Andata in onda sull’emittente ABC dal 2004 al 2010, la serie televisiva, attualmente disponibile sulla piattaforma streaming Disney+, nel catalogo Star, è stata un successo per sei stagioni (malgrado opinioni contrastanti sul suo finale), anche se a quanto pare ha sofferto di una cultura tossica dietro le quinte.

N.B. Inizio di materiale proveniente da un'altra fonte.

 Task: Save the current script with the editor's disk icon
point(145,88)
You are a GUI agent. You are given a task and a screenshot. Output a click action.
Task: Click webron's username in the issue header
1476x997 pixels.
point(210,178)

Un’inchiesta di Vanity Fair ha parlato con oltre una dozzina di persone che hanno lavorato sul set in vari ruoli, che hanno descritto una cultura oscura e complicata

L’attore Harold Perrineau, che fu temporaneamente allontanato dalla serie dopo la seconda stagione, entrò in conflitto con gli showrunner perché riteneva che Lost non rispettasse i personaggi di colore.
A proposito della sua partenza, Lindelof avrebbe detto che l’attore “gli aveva dato del razzista e di conseguenza fu licenziato”, anche se non ricorda di averlo detto. Monica Owusu-Breen, giovane scrittrice ai tempi della serie, ha commentato:

Monica Owusu-Breen: Tutti hanno riso quando Lindelof l’ha raccontato. C’erano così tante stronzate, così tante stronzate razziste, e poi le risate. È stato brutto. Ho pensato: “Non so se lo percepiscono come uno scherzo o se lo pensano davvero”. Ma non era divertente. Dirlo è stato orribile. Mi ero detta: “Quando avrà smesso di parlare male delle persone di colore, tornerò”. Il mio compagno di scrittura mi rispose: “Il problema è che tu non pensi che il razzismo sia divertente”.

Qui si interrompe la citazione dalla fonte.